Dévoration toujours avec The Strangers (hors-compète), second film du prodige Na Hong-jin, probablement mentionné dans le Guiness Book coréen pour avoir enregistré deux des plus gros succès de l’histoire du cinéma local, The Murderer et surtout The Chaser (présenté à Cannes et plébiscité alors qu’il était encore étudiant). Se sachant attendu au coin du bois, Hong-jin change ostensiblement de braquet : indécidable entrelacs de sous-genres (le cop-movie burlesque et le revenge movie fantastique s’abouchent en permanence), son thriller déverrouille tous les horizons possibles à partir d’un menu canevas – un flic replet et veule, family man passable a priori, s’embarque dans une enquête aux rebondissements diaboliques qui finira par contaminer sa famille. C’est d’abord parce que ce papa poltron et ses collègues assoupis sont terriblement justes, et parce que Hong-jin parvient au parfait équilibre entre un grotesque lointainement coenien et un effroi viscéral, qu’on adhère à ces investigations piétinantes au cœur d’une forêt noyée par la trombe. Celle-ci est peuplée d’ermites sanguinaires, lesquels mettent la question du Mal sur le tapis, et défient la conception du monde de notre rondouillard fonctionnaire, le forçant bon an, mal an à devenir un meilleur père – tout en prenant conscience, peut-être de sa propre part bestiale. Au fond, c’est le plus classique des récits (pourquoi écrire un polar si le flic ne se frotte pas à une enquête plus grosse que lui ?), et pourtant The Strangers ne cesse de croître à partir de cette base sommaire, de gonfler à la manière d’un menaçant crapaud, une couche comique d’abord, une fantastique ensuite, puis le gore cannibale et les scènes de gigues chamaniques s’additionnent jusqu’à ce qu’un monologue débité par le diable en personne finisse par s’imposer avec un naturel désarçonnant. S’il atteint une intensité rappelant celle de Bong Joon-ho, Na Hong-jin boude la concision quasi hollywoodienne de son confrère et reste fidèle à la tradition coréenne du fourmillement immodéré. Mais sa foi dans l’émotion et sa manière d’accompagner les tourments humains de ses antihéros (et ce, malgré les envolées mystiques du récit) sont inébranlables.
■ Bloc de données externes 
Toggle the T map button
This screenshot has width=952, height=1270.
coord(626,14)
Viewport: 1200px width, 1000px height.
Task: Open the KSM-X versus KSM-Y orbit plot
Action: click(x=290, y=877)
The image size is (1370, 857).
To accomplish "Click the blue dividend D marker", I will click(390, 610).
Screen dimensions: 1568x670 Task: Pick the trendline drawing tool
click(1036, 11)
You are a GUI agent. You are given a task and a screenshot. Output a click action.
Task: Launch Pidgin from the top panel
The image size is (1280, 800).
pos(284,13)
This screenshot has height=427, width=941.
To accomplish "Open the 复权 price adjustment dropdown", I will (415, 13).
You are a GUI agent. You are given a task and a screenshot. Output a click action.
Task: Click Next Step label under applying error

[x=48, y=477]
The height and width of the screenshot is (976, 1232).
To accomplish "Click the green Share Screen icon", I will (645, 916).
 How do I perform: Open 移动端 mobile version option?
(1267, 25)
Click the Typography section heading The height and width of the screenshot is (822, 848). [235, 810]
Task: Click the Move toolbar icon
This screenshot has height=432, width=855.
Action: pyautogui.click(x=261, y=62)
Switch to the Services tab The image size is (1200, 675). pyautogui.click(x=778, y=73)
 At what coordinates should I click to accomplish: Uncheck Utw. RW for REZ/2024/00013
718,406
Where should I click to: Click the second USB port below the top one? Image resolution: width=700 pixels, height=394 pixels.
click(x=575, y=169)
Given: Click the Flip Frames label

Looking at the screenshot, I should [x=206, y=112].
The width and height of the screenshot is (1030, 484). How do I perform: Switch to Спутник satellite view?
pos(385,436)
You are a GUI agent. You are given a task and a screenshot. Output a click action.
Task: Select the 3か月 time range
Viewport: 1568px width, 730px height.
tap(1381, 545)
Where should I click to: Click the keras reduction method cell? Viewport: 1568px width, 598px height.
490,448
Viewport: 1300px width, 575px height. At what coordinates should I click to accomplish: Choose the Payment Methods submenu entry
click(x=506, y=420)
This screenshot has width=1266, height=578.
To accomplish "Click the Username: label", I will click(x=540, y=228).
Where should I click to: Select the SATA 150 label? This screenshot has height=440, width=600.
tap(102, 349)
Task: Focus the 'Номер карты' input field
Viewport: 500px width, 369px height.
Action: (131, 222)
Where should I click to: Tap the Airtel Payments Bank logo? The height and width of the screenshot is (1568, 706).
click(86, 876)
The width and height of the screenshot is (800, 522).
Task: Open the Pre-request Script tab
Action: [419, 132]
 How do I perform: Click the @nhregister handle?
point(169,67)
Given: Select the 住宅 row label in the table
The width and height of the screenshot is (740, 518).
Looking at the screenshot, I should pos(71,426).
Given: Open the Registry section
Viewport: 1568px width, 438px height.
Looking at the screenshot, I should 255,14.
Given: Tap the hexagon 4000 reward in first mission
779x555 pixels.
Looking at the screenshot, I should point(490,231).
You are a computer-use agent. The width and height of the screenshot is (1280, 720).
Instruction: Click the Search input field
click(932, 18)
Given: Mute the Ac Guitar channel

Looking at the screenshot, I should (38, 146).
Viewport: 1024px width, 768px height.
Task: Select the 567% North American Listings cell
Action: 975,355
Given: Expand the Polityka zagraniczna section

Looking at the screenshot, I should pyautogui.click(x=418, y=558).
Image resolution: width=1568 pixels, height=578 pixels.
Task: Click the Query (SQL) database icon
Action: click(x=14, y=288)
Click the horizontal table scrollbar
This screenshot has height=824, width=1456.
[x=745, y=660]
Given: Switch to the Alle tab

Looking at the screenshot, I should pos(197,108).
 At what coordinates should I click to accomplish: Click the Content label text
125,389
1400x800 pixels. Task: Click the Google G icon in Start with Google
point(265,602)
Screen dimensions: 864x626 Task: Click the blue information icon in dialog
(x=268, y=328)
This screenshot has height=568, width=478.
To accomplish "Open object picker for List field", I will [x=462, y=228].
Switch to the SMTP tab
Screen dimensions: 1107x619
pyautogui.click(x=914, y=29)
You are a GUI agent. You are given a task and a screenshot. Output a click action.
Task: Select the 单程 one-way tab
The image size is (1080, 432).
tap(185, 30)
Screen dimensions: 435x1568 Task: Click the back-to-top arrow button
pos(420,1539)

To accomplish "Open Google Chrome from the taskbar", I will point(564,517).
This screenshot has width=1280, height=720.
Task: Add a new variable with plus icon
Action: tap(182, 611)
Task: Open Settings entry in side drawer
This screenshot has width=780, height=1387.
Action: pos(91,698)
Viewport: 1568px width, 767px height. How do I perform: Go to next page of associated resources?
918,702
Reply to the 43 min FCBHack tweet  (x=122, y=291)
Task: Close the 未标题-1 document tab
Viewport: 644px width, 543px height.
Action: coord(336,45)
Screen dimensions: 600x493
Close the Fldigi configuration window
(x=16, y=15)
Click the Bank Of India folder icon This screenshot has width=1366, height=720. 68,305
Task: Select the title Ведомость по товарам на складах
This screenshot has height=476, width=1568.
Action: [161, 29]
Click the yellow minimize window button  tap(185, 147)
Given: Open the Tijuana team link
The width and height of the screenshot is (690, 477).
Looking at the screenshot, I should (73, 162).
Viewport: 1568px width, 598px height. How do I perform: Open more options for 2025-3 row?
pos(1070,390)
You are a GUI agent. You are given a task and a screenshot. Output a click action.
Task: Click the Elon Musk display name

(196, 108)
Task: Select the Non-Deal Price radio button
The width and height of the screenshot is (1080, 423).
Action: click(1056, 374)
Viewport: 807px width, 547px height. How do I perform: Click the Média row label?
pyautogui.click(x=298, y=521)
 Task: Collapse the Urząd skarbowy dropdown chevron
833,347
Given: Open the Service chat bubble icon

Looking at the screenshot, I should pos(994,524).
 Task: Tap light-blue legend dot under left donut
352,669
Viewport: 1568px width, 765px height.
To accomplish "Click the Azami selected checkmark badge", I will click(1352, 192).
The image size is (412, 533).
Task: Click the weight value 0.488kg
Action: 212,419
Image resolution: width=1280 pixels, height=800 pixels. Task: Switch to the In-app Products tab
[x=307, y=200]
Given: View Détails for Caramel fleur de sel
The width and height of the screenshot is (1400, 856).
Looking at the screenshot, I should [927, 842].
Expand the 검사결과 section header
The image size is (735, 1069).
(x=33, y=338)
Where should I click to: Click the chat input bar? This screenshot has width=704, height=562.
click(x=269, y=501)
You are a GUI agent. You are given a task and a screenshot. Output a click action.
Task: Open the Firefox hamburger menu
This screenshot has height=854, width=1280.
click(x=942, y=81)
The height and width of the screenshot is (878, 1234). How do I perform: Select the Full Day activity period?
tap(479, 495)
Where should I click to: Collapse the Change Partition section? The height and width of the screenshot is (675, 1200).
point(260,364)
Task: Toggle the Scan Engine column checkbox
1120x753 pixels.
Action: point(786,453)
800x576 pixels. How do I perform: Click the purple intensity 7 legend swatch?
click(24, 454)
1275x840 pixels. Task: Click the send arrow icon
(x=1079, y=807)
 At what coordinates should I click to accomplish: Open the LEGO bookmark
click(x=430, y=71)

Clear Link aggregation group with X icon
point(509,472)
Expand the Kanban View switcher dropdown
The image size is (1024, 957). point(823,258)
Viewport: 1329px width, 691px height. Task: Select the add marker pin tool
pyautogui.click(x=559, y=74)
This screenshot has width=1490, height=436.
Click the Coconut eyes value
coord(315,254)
Si bien que toutes les trouvailles qui auraient pu passer pour de simples formalités du cinéma de genre coréen ordinaire s’incarnent au contraire comme autant de cauchemars résolument inédits.
YS

Haute sécurité #6 : Interruption des programmes

Par solidarité avec le mouvement social initié par le syndicat Alliance afin de dénoncer la haine envers les forces de l’ordre, cette rubrique ne sera pas assurée aujourd’hui. Merci de votre compréhension.
YS

Chronic’art recrute

Ça bouge un peu sur le podium: après des débuts un peu lents, Philippe Azoury, grand gagnant de la dernière édition, prend aujourd’hui la tête de la compét’. Par contre, Philippe, cette fois en cas de victoire, on compte sur toi pour pas changer d’avis.